Geografia & Poesia



Geografia & Poesia



Milton Santos, combatente intelectual



Tive a distinção e o prazer de privar da amizade do professor Milton Santos. Não vou descrever aqui suas qualidades como pensador original, criador de uma nova Geografia centrada no espaço e território usado. Conheci pouco o professor de Geografia, mas desfrutei em várias ocasiões do convívio deste grande combatente da cidadania plena. Defendia a causa dos excluídos com veemência, embora visse a militância com reservas, por uma postura sartreana, de independência total, que todo intelectual deve ter. Mas alertava: "O fato de ser negro e a exclusão correspondente acabam por me conduzir a uma condição de permanente vigília" (Revista Adusp 19, junho de 1999).

E foi nessa vigília constante que nos reunimos, lá nos meados dos anos 90, na busca de uma saída para o processo que a USP movia contra Fernando Conceição, também baiano, como o professor Milton, aluno do Mestrado da ECA, preso quando pichava paredes da USP clamando por vagas para os negros. Bem humorado, sempre com um sorriso franco, o professor Milton assumia a defesa do gesto militante do aluno. Para sua tristeza, apesar de seus esforços e de outros professores que se somaram à luta, o aluno acabou sendo condenado a pagar uma indenização à USP para cobrir os gastos de reparação da pintura das paredes. Seu amor à docência e à pesquisa se diferenciava em cada gesto, em cada iniciativa que tomava com os seus alunos e orientandos. Pouco antes de receber o título de Professor-Emérito, que lhe foi atribuído pela Congregação da Faculdade de Filosofia da USP, conversamos por um bom momento. Ele estava feliz pela homenagem, porém contrariado pelo que chamava de excludência compulsória, após ter completado os 70 anos de idade. Lembro-me de que isto o marcou indelevelmente, pois queria continuar na docência plena, porque achava que ainda tinha muita disposição para continuar o seu trabalho. E, nessa circunstância, a aposentadoria compulsória não deveria ser aplicada ao professor.

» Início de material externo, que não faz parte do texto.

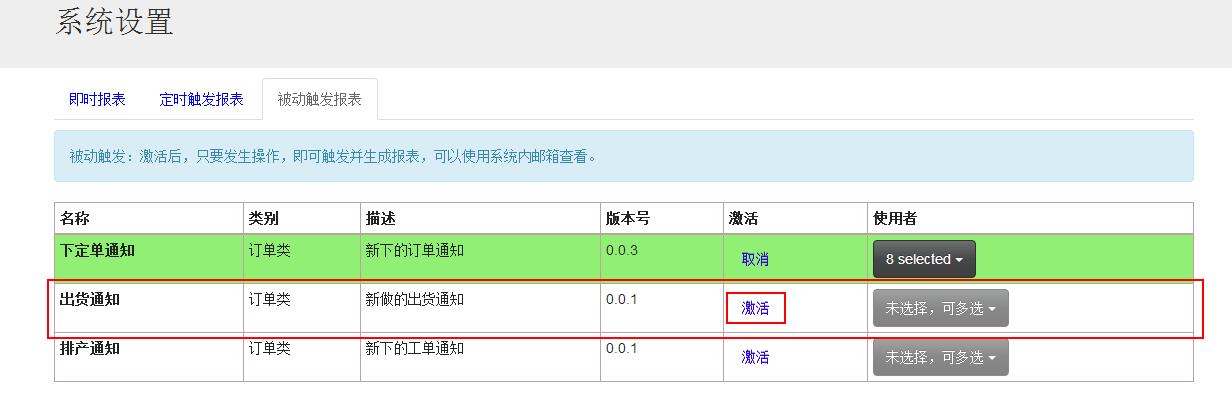Viewport: 1232px width, 419px height.
Task: Click the 类别 column header
Action: point(263,218)
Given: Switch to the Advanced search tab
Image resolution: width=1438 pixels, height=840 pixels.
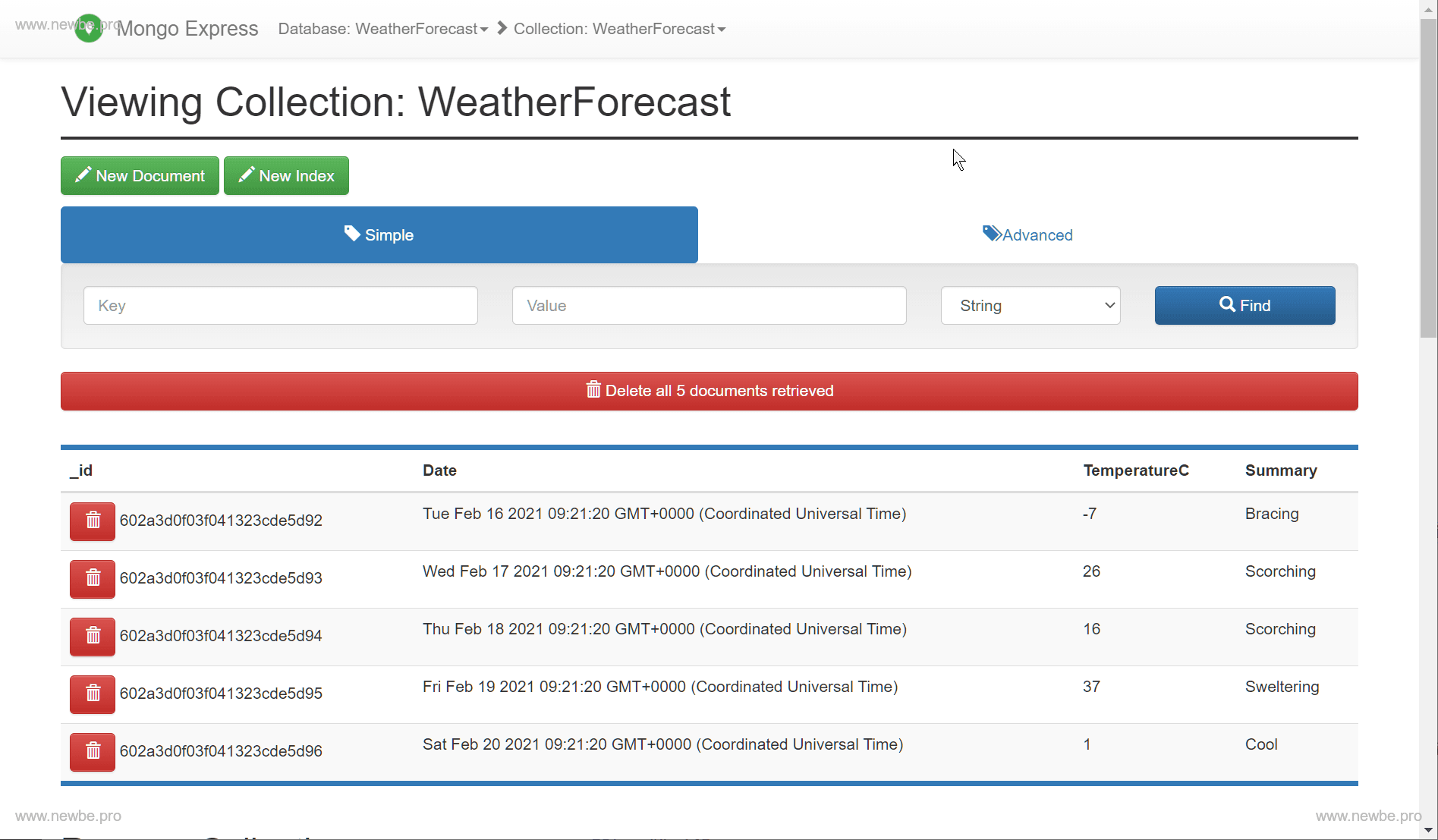Looking at the screenshot, I should 1027,235.
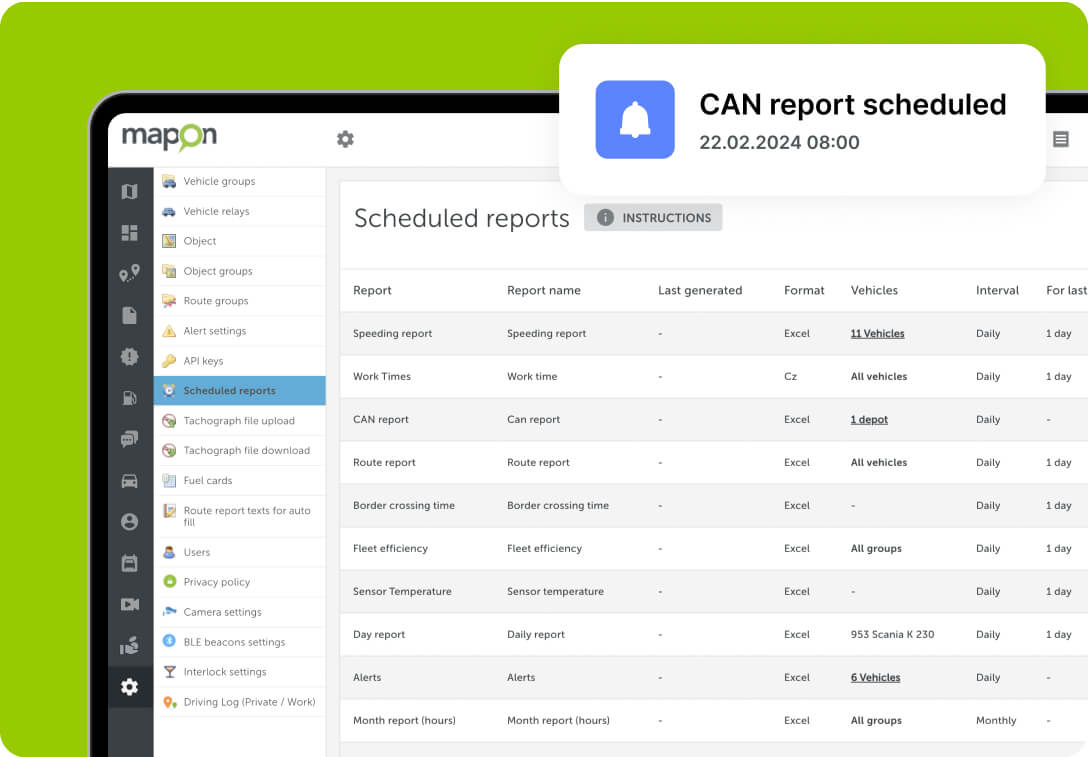Click the settings gear icon in the left sidebar

[x=129, y=687]
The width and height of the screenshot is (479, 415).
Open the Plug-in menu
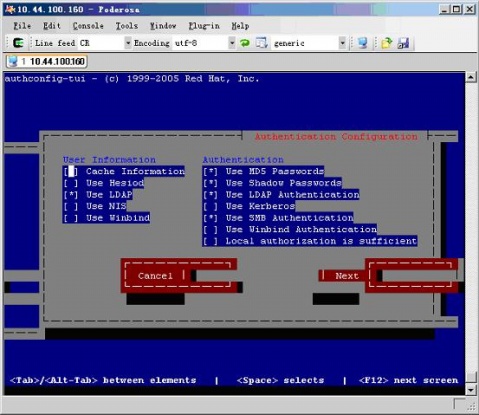[204, 26]
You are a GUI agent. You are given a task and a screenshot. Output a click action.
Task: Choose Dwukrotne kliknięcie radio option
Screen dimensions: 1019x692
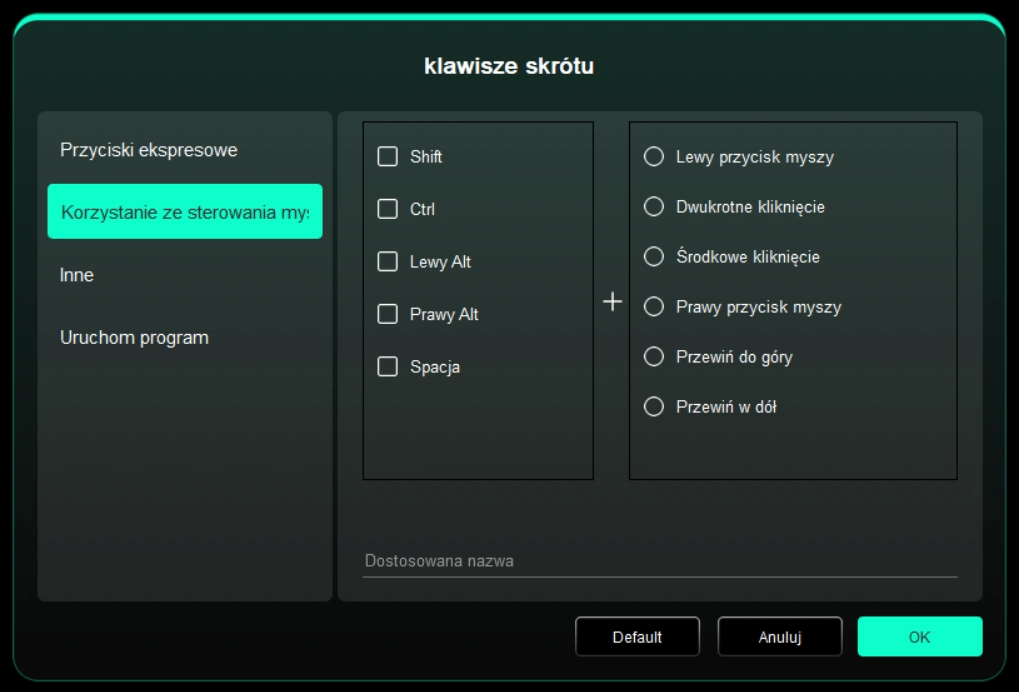(x=654, y=207)
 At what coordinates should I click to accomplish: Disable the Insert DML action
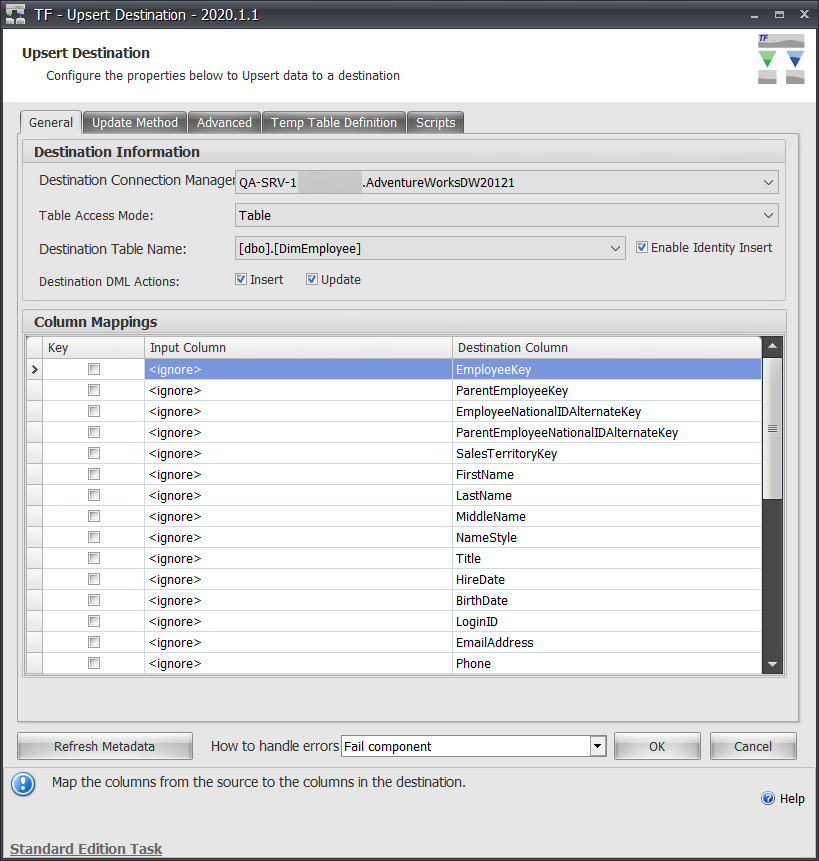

Em 1998, um mês depois da eclosão da guerra civil em Guiné-Bissau, fomos procurados por vários alunos bolsistas daquele país, que, de repente, viram-se sem recursos para continuar seus estudos. Novamente recorremos à força de Milton Santos e organizamos um ato expressivo, no auditório da Geografia. Sua intervenção foi decisiva para que a CCint ouvisse os bolsistas com dificuldades, proporcionando-lhes alguma ajuda, enquanto perdurou o conflito.

Outro grande momento do professor militante que eu conheci, sem nunca ter assumido a militância (talvez o niilismo sartreano o explicasse), foi quando lhe telefonei para compor a comissão dos professores notáveis, para superarmos o impasse a que havia chegado a greve dos docentes, funcionários e alunos da USP, da Unesp e da Unicamp, em junho do ano passado. Embora sentindo o peso da doença que lhe acometia, disse que atenderia um pedido meu. Procurei deixá-lo à vontade, mas acho que, no fundo, o jovem jornalista que ele havia sido na Bahia, às vezes, falava mais alto do que o geógrafo. Pediu-me que lhe munisse de dados sobre o movimento. Conversamos durante quase duas horas, em sua casa e, à noite, apesar do frio, lá estava ele lutando para que a greve fosse vitoriosa. Do professor e amigo, que resistia à doença com um humor peculiar, só ouvi uma reclamação: a indignação que ele sentia por ter que comprovar a cada novo ano, junto à Diretoria de Pessoal da USP, que ainda estava vivo, exigência que ela faz a todo aposentado.

No domingo, dia 24, com pesar, perdíamos o geógrafo criador, o amigo combatente e o grande defensor dos excluídos.